▶ _WHAT YOU ARE ASKED TO DO_
The full listing should be reproduced exactly as it appears.

━━━

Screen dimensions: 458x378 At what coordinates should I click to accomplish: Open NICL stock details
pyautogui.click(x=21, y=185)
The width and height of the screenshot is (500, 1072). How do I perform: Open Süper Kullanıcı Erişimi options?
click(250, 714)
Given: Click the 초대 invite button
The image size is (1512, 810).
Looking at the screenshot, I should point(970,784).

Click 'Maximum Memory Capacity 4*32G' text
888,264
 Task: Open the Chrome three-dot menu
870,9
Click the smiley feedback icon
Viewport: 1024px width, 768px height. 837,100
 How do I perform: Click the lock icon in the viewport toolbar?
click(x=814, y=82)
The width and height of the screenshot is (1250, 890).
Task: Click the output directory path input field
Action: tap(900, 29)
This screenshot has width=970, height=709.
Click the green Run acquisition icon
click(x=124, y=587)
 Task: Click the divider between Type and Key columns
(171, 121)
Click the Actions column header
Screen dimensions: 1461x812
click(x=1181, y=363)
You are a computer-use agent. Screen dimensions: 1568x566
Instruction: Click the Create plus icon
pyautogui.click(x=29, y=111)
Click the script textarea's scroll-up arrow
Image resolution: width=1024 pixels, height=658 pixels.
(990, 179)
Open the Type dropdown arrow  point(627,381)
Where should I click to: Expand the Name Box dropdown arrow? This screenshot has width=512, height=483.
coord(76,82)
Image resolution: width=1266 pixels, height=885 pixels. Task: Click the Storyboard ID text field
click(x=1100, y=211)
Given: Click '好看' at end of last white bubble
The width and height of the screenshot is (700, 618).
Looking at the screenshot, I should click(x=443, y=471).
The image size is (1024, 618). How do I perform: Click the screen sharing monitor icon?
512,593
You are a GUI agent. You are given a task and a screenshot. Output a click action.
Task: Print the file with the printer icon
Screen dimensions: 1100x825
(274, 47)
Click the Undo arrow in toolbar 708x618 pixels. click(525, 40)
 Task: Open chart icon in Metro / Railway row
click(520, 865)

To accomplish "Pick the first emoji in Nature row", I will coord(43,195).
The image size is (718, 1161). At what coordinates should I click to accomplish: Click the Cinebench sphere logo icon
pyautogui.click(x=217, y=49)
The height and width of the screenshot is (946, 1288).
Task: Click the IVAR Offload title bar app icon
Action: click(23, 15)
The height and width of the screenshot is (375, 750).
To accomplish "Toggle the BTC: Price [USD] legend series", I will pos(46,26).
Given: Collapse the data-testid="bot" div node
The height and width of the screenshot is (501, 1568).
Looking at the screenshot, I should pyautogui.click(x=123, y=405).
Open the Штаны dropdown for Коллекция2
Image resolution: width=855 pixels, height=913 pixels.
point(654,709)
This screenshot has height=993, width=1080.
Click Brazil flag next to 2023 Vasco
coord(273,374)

━━━

▶ _RESULT OF THE TASK_
Screen dimensions: 458x378 At what coordinates should I click to accomplish: Open NICL stock details
pyautogui.click(x=21, y=185)
The width and height of the screenshot is (500, 1072). How do I perform: Open Süper Kullanıcı Erişimi options?
click(250, 714)
Given: Click the 초대 invite button
The image size is (1512, 810).
Looking at the screenshot, I should point(970,784).

Click 'Maximum Memory Capacity 4*32G' text
888,264
 Task: Open the Chrome three-dot menu
870,9
Click the smiley feedback icon
Viewport: 1024px width, 768px height. 837,100
 How do I perform: Click the lock icon in the viewport toolbar?
click(x=814, y=82)
The width and height of the screenshot is (1250, 890).
Task: Click the output directory path input field
Action: tap(900, 29)
This screenshot has width=970, height=709.
Click the green Run acquisition icon
click(x=124, y=587)
 Task: Click the divider between Type and Key columns
(171, 121)
Click the Actions column header
Screen dimensions: 1461x812
click(x=1181, y=363)
You are a computer-use agent. Screen dimensions: 1568x566
Instruction: Click the Create plus icon
pyautogui.click(x=29, y=111)
Click the script textarea's scroll-up arrow
Image resolution: width=1024 pixels, height=658 pixels.
(990, 179)
Open the Type dropdown arrow  point(627,381)
Where should I click to: Expand the Name Box dropdown arrow? This screenshot has width=512, height=483.
coord(76,82)
Image resolution: width=1266 pixels, height=885 pixels. Task: Click the Storyboard ID text field
click(x=1100, y=211)
Given: Click '好看' at end of last white bubble
The width and height of the screenshot is (700, 618).
Looking at the screenshot, I should click(x=443, y=471).
The image size is (1024, 618). How do I perform: Click the screen sharing monitor icon?
512,593
You are a GUI agent. You are given a task and a screenshot. Output a click action.
Task: Print the file with the printer icon
Screen dimensions: 1100x825
(274, 47)
Click the Undo arrow in toolbar 708x618 pixels. click(525, 40)
 Task: Open chart icon in Metro / Railway row
click(520, 865)

To accomplish "Pick the first emoji in Nature row", I will coord(43,195).
The image size is (718, 1161). At what coordinates should I click to accomplish: Click the Cinebench sphere logo icon
pyautogui.click(x=217, y=49)
The height and width of the screenshot is (946, 1288).
Task: Click the IVAR Offload title bar app icon
Action: click(23, 15)
The height and width of the screenshot is (375, 750).
To accomplish "Toggle the BTC: Price [USD] legend series", I will pos(46,26).
Given: Collapse the data-testid="bot" div node
The height and width of the screenshot is (501, 1568).
Looking at the screenshot, I should pyautogui.click(x=123, y=405).
Open the Штаны dropdown for Коллекция2
Image resolution: width=855 pixels, height=913 pixels.
point(654,709)
This screenshot has height=993, width=1080.
Click Brazil flag next to 2023 Vasco
coord(273,374)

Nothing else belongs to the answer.